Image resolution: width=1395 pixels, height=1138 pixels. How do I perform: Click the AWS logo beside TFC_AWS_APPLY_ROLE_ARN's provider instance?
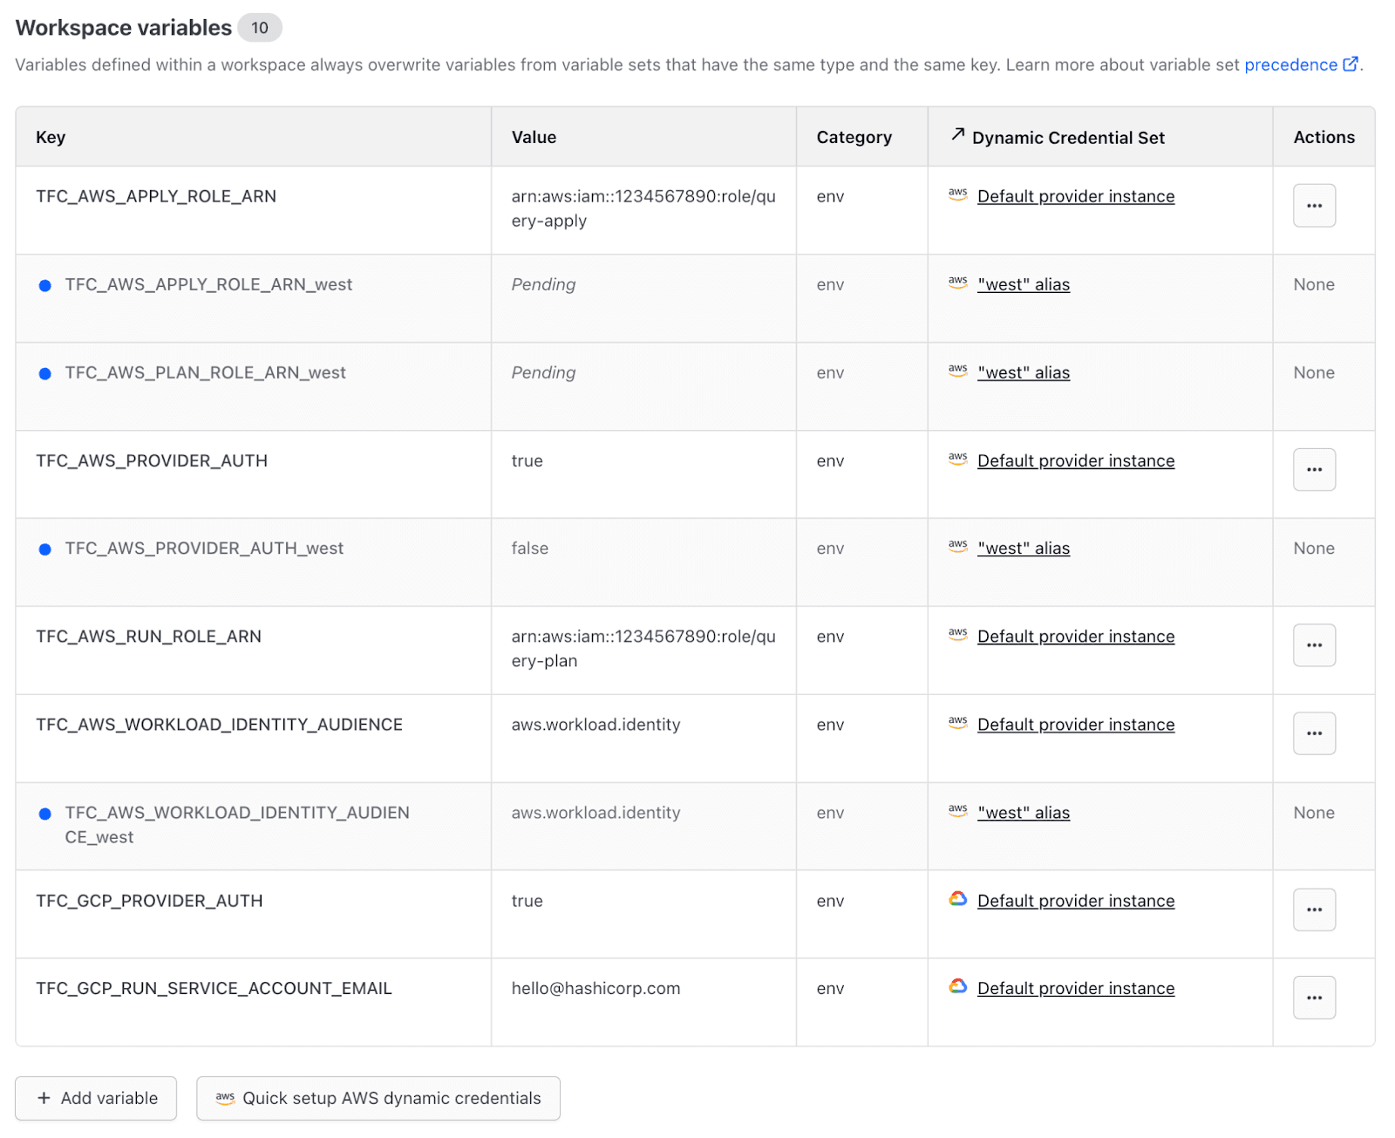pyautogui.click(x=957, y=195)
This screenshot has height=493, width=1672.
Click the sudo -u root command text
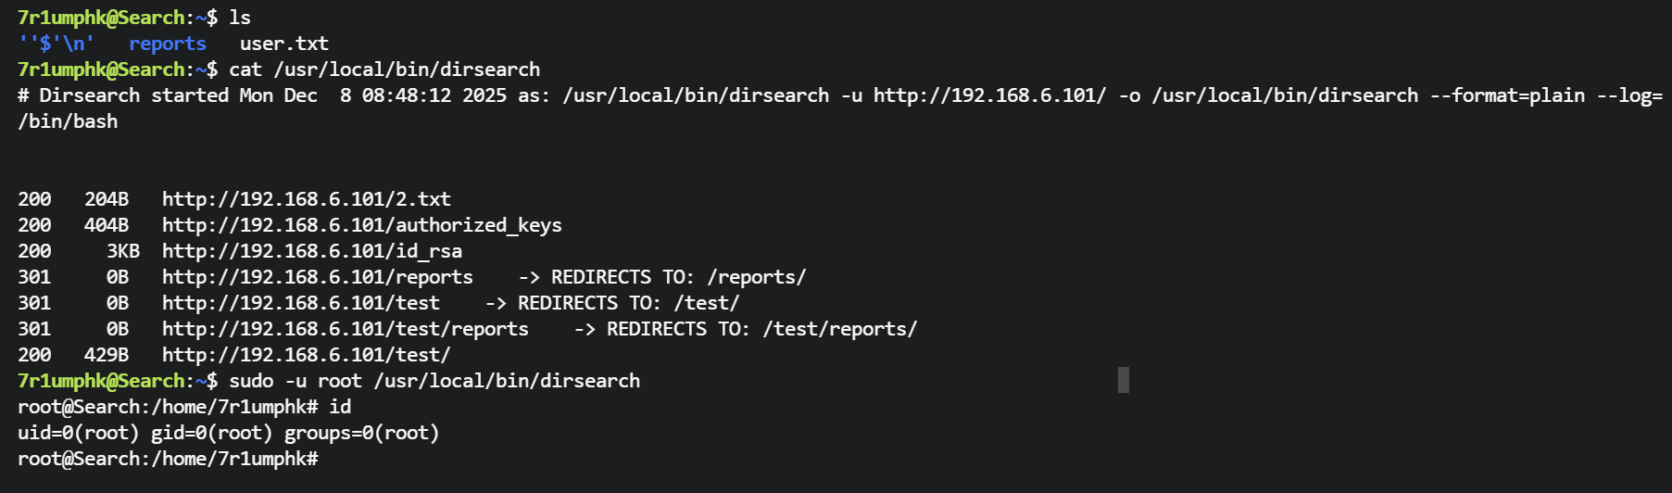295,381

------------------------------

#### [WRITTEN REQUEST]
Reproduce the records above word for word, leaving out the pictures.

#### [WORKED SOLUTION]
Image resolution: width=1395 pixels, height=1138 pixels. How do I perform: Click the AWS logo beside TFC_AWS_APPLY_ROLE_ARN's provider instance?
pyautogui.click(x=957, y=195)
This screenshot has height=493, width=1672.
Click the sudo -u root command text
295,381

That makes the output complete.